■ Work request:
What is the number of lines in these entries that contain "pixels"? State it alone.

BEGIN Data extracts

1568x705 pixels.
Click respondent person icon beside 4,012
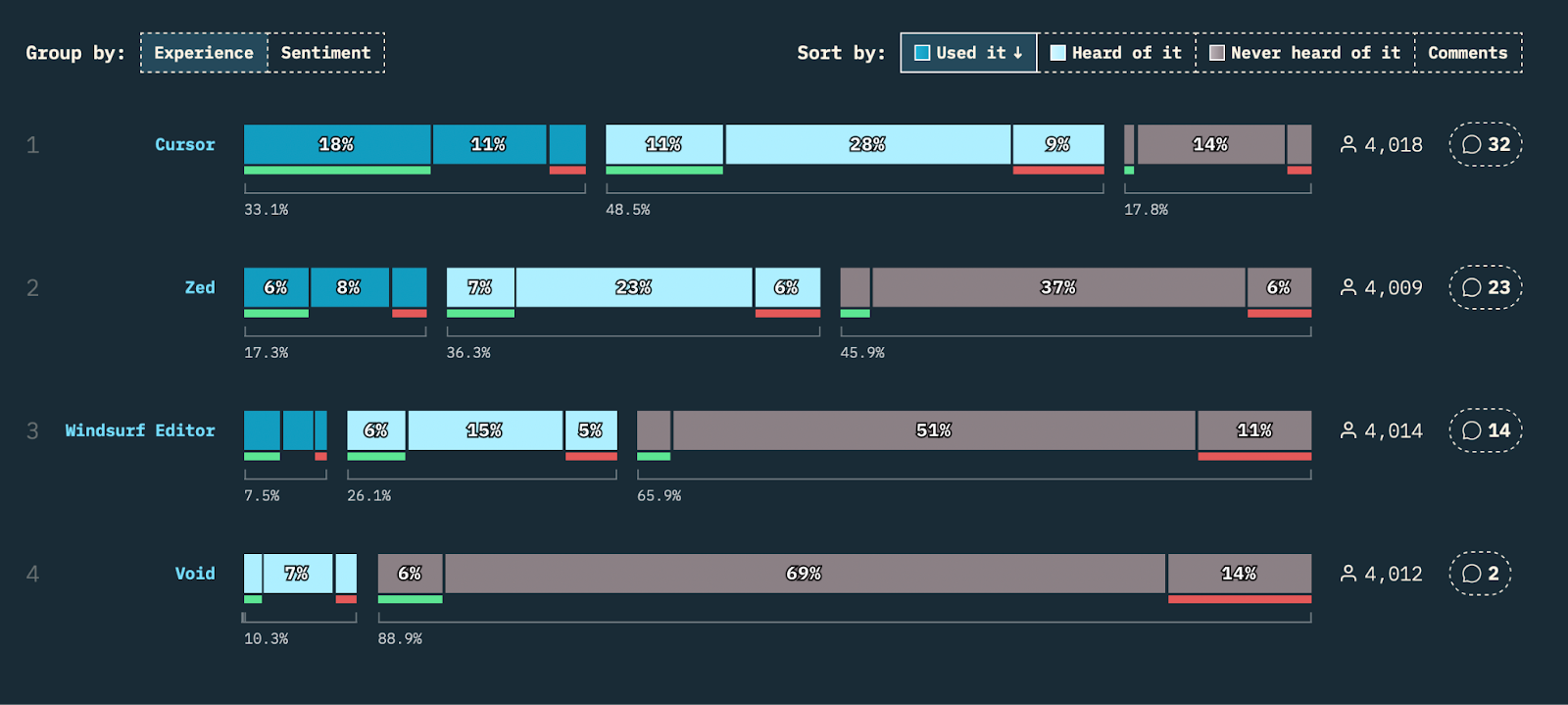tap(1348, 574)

END Data extracts
BEGIN Data extracts

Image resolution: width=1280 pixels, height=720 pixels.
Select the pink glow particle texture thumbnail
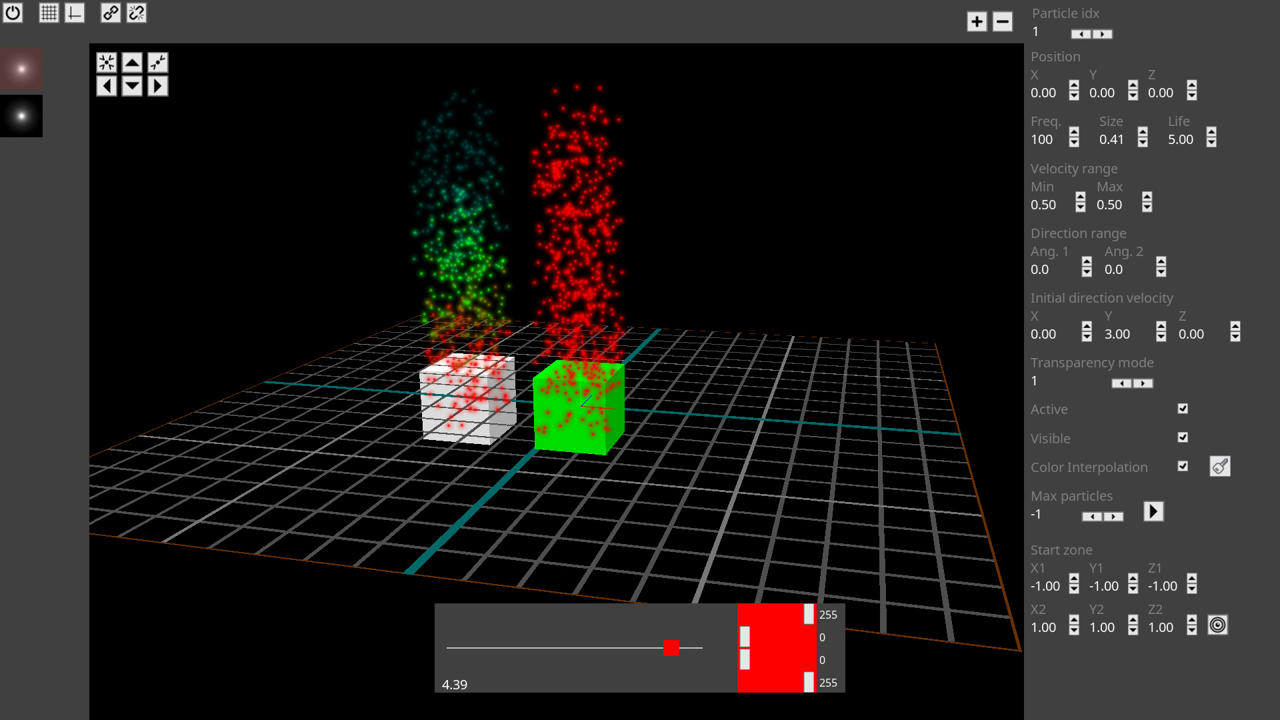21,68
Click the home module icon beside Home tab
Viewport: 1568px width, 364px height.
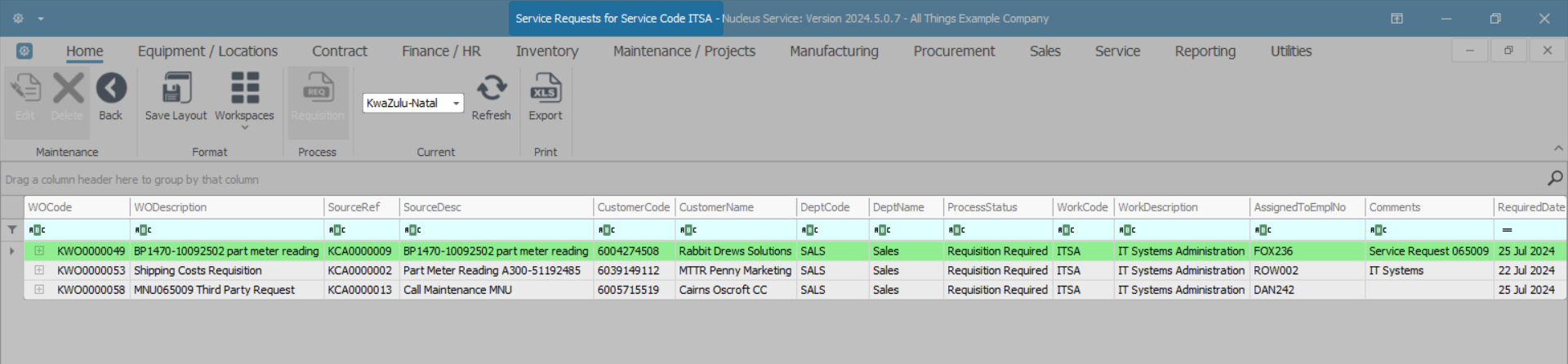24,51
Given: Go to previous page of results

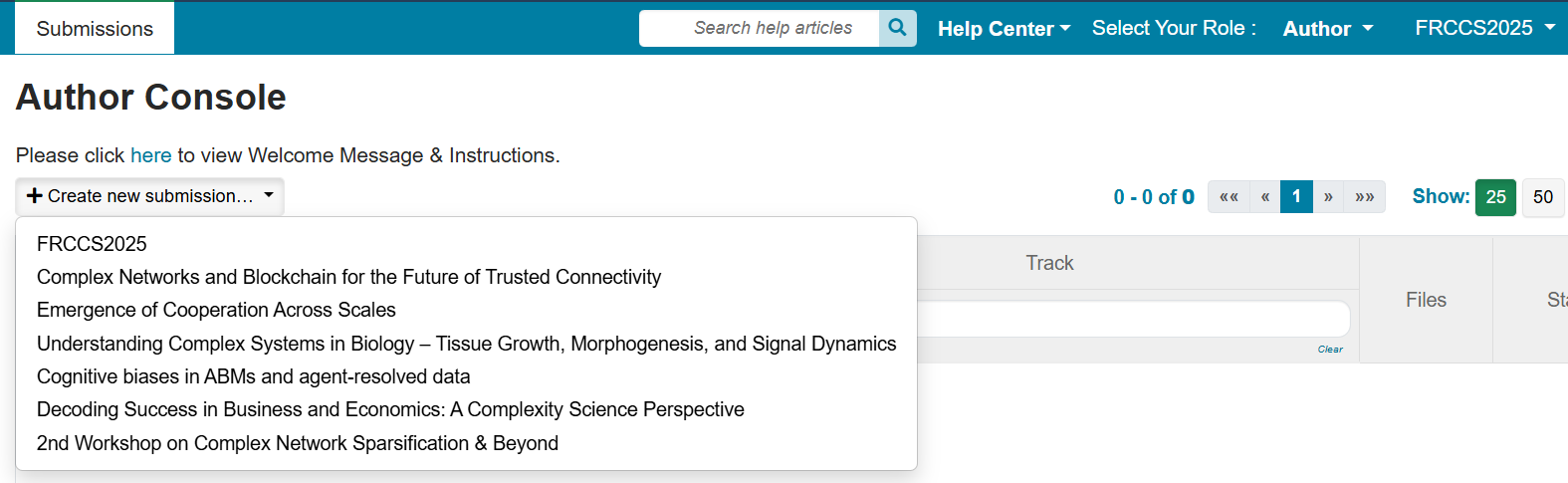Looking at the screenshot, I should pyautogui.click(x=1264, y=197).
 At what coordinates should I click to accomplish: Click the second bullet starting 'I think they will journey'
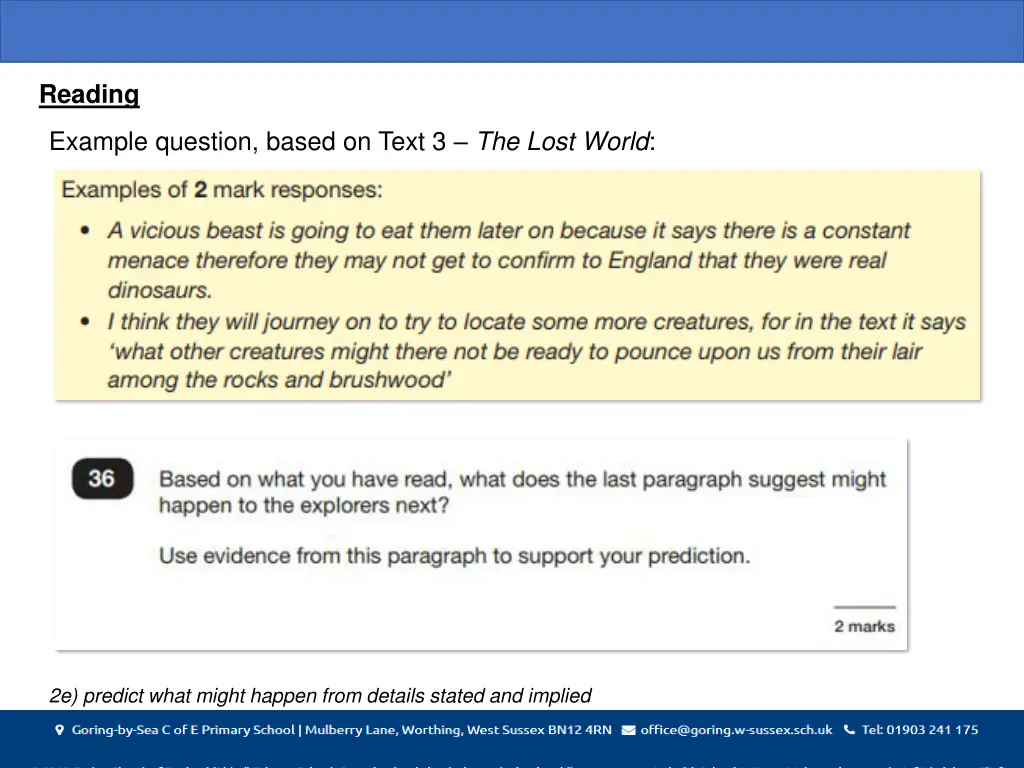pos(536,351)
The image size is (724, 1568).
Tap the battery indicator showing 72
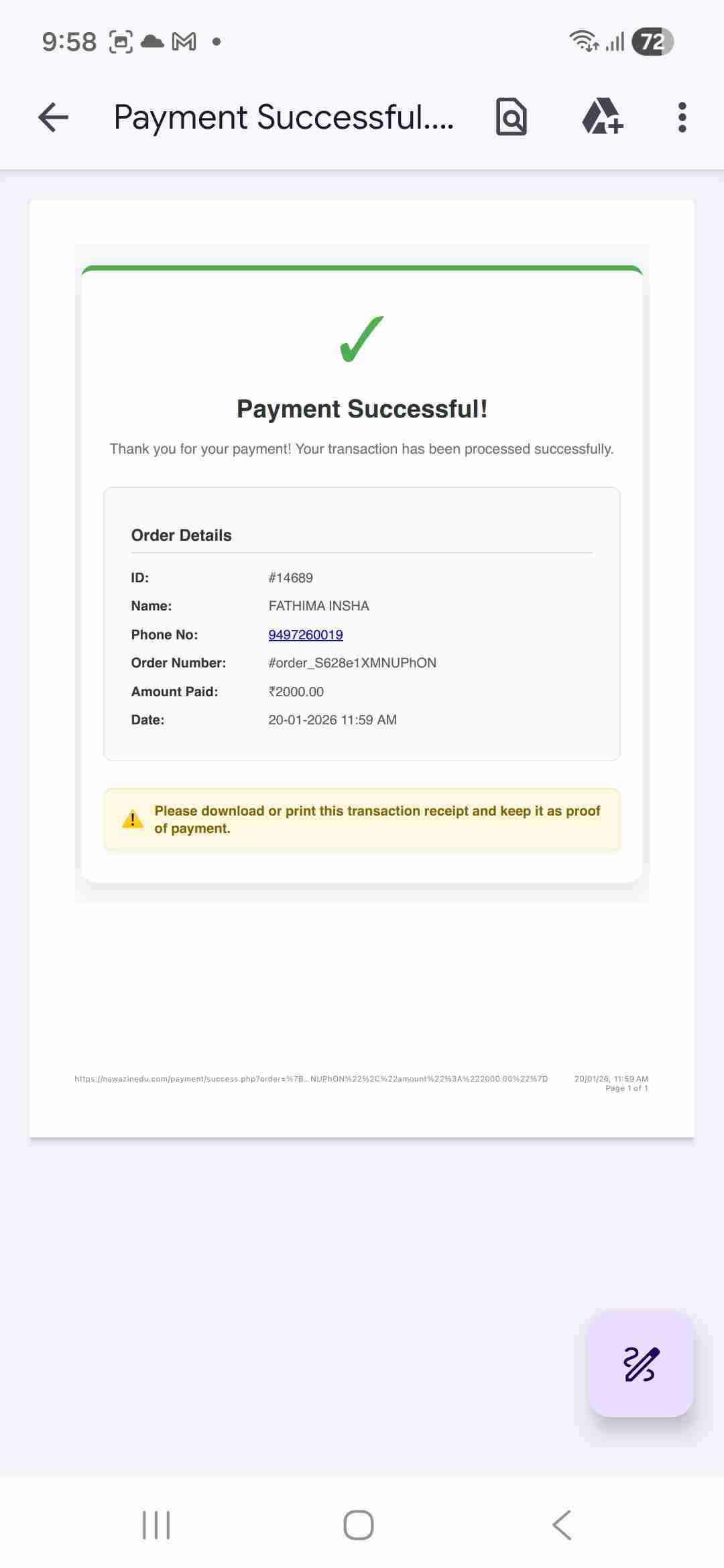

END Data extracts

■ Output of the task:
2